> [PROBLEM DETAILS] Print nothing except the lines of the listing below from the line with "How do I perform: Click the New" to the line with "The width and height of the screenshot is (1463, 823).", each exactly as written, both ends included.

> [TASK DATA]

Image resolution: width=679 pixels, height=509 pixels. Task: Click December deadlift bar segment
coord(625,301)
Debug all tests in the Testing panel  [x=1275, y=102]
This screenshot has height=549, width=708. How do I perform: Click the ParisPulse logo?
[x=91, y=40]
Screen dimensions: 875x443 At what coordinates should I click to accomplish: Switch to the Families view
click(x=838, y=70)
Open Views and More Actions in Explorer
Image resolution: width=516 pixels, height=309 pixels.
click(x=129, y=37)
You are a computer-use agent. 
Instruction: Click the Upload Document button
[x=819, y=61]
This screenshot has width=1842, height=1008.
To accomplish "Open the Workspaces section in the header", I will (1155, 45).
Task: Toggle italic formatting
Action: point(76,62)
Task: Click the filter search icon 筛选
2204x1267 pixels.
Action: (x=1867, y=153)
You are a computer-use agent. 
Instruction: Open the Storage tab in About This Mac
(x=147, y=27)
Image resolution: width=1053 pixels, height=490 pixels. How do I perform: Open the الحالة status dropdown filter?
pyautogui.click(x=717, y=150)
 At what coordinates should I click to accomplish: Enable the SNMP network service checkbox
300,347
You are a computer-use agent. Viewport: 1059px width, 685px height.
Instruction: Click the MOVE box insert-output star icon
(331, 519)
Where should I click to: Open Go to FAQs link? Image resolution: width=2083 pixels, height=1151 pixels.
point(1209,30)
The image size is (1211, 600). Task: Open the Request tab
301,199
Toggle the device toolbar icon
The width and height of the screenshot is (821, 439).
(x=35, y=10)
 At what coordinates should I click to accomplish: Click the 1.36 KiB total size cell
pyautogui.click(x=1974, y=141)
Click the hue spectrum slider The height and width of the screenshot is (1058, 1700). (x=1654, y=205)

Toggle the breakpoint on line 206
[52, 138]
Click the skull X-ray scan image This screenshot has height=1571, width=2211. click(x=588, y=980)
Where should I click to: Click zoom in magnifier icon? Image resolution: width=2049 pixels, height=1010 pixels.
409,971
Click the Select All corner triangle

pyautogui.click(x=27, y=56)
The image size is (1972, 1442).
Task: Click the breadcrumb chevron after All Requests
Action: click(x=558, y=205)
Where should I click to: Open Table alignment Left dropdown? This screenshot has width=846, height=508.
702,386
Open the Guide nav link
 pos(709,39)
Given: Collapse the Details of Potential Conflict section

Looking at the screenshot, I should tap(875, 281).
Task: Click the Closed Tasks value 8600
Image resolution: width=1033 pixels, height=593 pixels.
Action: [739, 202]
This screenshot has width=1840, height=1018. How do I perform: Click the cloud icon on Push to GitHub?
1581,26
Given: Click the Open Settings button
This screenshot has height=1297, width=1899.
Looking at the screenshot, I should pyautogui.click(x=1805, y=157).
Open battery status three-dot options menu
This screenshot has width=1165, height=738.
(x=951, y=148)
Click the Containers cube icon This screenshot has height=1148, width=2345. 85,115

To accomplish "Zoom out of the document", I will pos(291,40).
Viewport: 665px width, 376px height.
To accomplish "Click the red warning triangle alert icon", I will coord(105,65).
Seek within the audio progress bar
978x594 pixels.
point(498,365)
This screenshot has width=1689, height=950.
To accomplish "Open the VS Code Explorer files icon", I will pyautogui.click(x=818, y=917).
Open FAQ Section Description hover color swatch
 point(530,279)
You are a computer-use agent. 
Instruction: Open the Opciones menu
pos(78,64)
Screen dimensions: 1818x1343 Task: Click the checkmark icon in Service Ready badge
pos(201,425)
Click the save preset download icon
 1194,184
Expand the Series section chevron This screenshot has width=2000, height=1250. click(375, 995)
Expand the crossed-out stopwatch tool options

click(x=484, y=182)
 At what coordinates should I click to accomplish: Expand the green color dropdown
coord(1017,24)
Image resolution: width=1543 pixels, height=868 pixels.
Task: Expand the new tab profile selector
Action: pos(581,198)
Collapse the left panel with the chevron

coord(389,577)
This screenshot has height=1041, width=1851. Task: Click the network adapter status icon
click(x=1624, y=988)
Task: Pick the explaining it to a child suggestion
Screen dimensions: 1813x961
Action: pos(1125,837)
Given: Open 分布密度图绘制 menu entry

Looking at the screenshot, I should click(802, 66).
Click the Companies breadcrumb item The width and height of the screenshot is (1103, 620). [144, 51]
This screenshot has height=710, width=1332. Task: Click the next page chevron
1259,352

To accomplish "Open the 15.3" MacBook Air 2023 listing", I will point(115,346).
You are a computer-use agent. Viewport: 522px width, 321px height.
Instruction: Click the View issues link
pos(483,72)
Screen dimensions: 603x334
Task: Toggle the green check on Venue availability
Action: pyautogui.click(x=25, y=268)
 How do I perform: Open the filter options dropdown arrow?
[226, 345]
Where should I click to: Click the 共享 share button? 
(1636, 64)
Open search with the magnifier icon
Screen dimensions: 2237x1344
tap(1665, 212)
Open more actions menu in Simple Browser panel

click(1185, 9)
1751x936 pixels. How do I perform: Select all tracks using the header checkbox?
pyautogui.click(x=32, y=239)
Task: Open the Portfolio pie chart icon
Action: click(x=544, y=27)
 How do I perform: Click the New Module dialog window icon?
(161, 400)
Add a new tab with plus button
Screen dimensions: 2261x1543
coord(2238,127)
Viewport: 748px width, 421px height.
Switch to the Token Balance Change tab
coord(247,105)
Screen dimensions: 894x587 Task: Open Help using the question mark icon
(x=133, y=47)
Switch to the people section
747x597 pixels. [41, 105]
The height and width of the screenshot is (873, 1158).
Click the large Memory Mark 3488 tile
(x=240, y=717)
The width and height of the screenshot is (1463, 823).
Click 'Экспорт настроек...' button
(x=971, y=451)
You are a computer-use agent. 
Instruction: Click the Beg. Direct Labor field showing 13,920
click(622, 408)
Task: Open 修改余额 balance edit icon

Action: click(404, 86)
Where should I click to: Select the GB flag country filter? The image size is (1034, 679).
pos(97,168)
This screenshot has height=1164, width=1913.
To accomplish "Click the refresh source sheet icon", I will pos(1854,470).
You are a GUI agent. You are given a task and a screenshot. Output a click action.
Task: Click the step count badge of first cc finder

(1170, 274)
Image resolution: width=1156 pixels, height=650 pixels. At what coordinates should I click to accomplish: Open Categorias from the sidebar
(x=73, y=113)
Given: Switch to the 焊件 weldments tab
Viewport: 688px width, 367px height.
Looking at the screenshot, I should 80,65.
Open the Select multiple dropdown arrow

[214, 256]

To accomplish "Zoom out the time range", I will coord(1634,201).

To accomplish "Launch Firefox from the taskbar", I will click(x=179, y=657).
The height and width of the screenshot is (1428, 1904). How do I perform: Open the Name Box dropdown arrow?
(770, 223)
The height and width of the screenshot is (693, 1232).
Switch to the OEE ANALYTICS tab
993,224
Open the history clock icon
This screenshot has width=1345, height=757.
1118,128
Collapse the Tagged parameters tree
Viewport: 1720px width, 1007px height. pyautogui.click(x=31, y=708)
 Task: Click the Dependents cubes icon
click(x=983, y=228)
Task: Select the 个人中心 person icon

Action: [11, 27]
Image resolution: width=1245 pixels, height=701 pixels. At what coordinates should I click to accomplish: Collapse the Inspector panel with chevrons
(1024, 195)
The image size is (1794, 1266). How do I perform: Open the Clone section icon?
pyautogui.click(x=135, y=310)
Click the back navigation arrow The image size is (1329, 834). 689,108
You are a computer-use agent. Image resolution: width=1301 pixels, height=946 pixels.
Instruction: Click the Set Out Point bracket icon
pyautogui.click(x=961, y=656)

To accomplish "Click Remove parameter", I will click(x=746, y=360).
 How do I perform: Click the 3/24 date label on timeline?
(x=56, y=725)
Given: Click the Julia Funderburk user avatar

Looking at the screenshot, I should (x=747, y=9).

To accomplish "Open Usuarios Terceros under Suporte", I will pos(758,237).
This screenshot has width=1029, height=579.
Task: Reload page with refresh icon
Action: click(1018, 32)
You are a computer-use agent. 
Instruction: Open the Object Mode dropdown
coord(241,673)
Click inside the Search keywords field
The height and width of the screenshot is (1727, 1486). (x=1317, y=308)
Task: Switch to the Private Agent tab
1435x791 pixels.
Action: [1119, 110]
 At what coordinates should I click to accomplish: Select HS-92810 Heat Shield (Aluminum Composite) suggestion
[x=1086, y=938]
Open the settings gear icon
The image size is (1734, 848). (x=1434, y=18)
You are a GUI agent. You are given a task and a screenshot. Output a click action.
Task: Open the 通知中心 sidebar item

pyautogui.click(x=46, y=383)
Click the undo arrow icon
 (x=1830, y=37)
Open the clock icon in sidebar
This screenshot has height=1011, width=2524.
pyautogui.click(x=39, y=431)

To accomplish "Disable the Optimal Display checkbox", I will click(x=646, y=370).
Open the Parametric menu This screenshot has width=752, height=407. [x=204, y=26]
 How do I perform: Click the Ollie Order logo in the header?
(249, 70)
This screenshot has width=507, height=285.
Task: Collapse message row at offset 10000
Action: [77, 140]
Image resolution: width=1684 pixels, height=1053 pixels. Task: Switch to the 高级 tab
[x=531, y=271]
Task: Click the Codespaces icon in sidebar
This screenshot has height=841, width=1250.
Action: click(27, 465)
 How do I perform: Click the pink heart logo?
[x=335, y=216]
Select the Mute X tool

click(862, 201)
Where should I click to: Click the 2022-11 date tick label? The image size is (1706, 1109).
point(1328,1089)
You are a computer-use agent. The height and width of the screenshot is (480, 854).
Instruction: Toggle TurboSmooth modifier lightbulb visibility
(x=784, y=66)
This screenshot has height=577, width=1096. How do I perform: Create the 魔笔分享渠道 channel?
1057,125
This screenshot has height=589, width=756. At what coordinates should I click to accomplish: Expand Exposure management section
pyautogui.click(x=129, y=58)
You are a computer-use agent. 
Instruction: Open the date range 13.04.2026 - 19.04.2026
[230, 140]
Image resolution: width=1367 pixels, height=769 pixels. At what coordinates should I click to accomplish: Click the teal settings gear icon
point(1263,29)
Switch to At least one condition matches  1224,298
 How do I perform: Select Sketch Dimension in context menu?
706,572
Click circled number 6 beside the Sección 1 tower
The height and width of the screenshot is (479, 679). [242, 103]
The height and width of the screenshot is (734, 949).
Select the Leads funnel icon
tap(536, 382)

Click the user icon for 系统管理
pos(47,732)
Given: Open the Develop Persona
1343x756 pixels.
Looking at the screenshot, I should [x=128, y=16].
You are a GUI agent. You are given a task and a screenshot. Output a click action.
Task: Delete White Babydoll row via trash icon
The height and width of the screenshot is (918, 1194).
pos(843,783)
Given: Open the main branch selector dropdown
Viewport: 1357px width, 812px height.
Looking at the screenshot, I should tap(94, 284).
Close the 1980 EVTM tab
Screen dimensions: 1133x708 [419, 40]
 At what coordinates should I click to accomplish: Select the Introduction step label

> [OUTPUT OF THE EXERCISE]
 How do I perform: Click the New Module dialog window icon?
(161, 400)
Add a new tab with plus button
Screen dimensions: 2261x1543
coord(2238,127)
Viewport: 748px width, 421px height.
Switch to the Token Balance Change tab
coord(247,105)
Screen dimensions: 894x587 Task: Open Help using the question mark icon
(x=133, y=47)
Switch to the people section
747x597 pixels. [41, 105]
The height and width of the screenshot is (873, 1158).
Click the large Memory Mark 3488 tile
(x=240, y=717)
The width and height of the screenshot is (1463, 823).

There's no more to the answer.